L’exclusion des populations démunies

D’après notre interlocuteur, même dans le discours du ministre en charge des Transports terrestres, l’exclusion des populations les plus démunies s’est fait sentir. Le Sénégalais de base ou le peuple réel devrait pourtant être le vrai destinataire de ces moyens modernes de transport public financés de façon exorbitante par l’argent public. Sous ce registre, l’acteur de la société civile insiste sur le fait que le Président élude les sujets les plus importants qui ne sont pas du domaine des « soft and ethical skills », dont l’éducation et la gouvernance. Ceci dans un contexte où l’actualité est marquée par une série de détournements de deniers publics, des rapports d’organes de contrôle classés sans suite, une impunité de plus en plus visible et agressive, une désertion des responsabilités aussi bien du pouvoir Exécutif que du pouvoir judiciaire. Tout cela, malgré l’existence de corps de contrôle comme l’OFNAC. Elimane Haby Kane regrette que le chef de l’Etat n’ait annoncé aucune rigueur dans la gouvernance des deniers publics et n’ait même pas exprimé une indignation. « Au contraire, on soupçonne des deals dans la nébuleuse par laquelle des marchés publics sont octroyés à des entreprises pour l’exploitation du TER », estime le sociologue.
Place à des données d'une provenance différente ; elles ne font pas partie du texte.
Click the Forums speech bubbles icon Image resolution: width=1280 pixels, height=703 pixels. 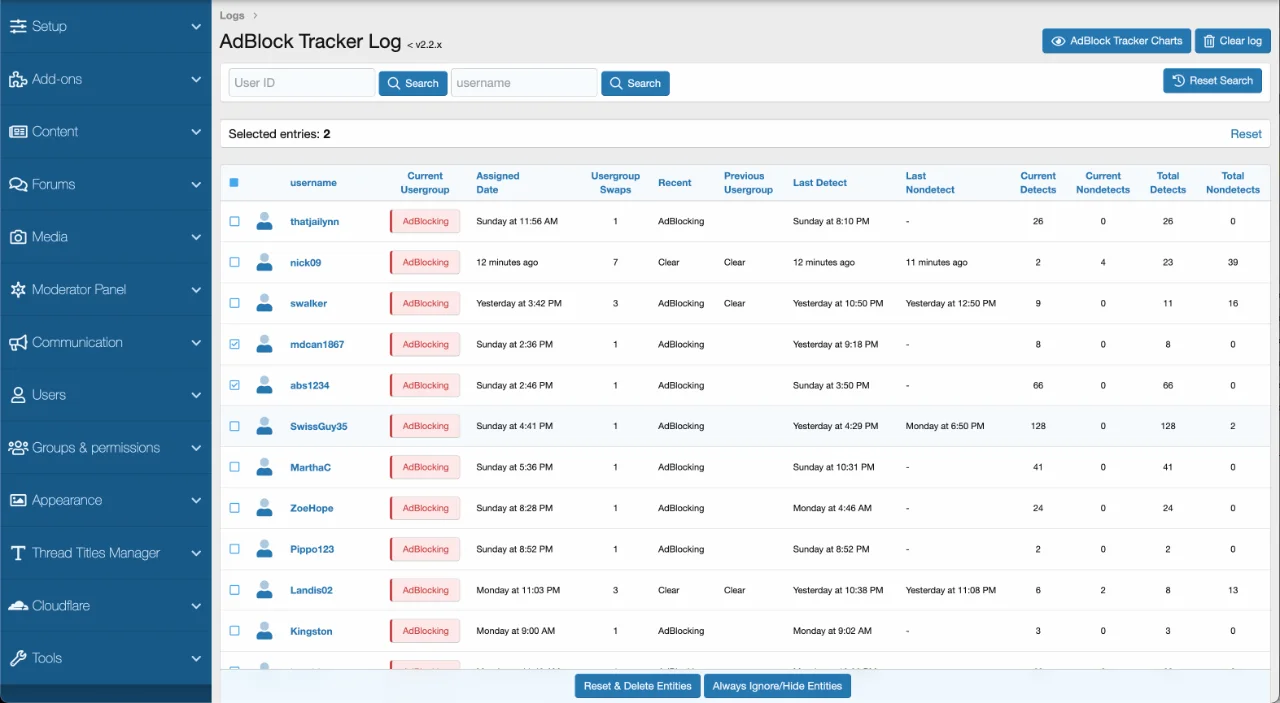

ABOU MBAYE, PRÉSIDENT DU MOUVEMENT RECCU FAL MACKY « On ne peut rendre émergent un pays en négligeant sa jeunesse »

Abou Mbaye, président du mouvement « Reccu Fal Macky », dit avoir écouté un discours très politique qui ne fait que vanter les réalisations du régime de Macky Sall durant les dernières années. Il indique que le président Sall a volontairement refusé d’évoquer les grandes questions qui hantent le sommeil des Sénégalais, dont le troisième mandat et le climat social tendu.

Abou Mbaye, président du mouvement « Reccu Fal Macky », souligne que le président doit apprendre à discuter avec son peuple et le consulter sur les questions essentielles. Mais aussi répondre à ses inquiétudes. Surtout, à l’occasion de ses adresses à la Nation. Il doit tendre une oreille particulière aux populations. « Les hausses des factures d’eau, d’électricité et des prix des denrées alimentaires sont des questions auxquelles le Sénégalais lambda attendait des réponses. Mais surtout des solutions. La question du chômage est l’une des causes des émeutes de mars. Elle n’est pas élucidée. Le Plan Sénégal Émergent n’est qu’une farce. Car, on ne peut pas vouloir rendre émergent un pays en négligeant sa jeunesse qui, normalement, doit être le socle de l’émergence », estime le président du mouvement « Reccu Fal Macky », Abou Mbaye. Abou Mbaye dit qu’il aurait souhaité entendre le président Sall aborder la question du troisième mandat. Et regrette le fait qu’il choisisse toujours d’aborder ce sujet dans les médias étrangers. « Macky Sall doit être reconnaissant. C’est le peuple sénégalais qui a fait de lui ce qu’il est devenu aujourd’hui », ajoute-t-il. Par ailleurs, il félicite le président Sall pour le projet de désenclavement du Nord, porté sur une distance de 2500 Km, ainsi que le port de Dandé Mayo qui va faire naître une dizaine de ports sur 1500 Km dans la vallée du fleuve Sénégal.

ABOU DIALLO, COS M23 « Le Président n’arrive pas encore à déchiffrer le message de la jeunesse »

Abou Diallo, membre du Cos M23 (Comité d’orientation stratégique du Mouvement du 23 juin), dit douter de la sincérité du discours du président de la République. Et soutient que le discours du Président était axé sur ses militants et ses bailleurs. Ce discours, estime-t-il, ne s’adressait pas aux populations qui étaient sorties dans la rue au mois de mars 2021. Bref, martèle-t-il, le Président n’arrive pas à déchiffrer le message de la jeunesse.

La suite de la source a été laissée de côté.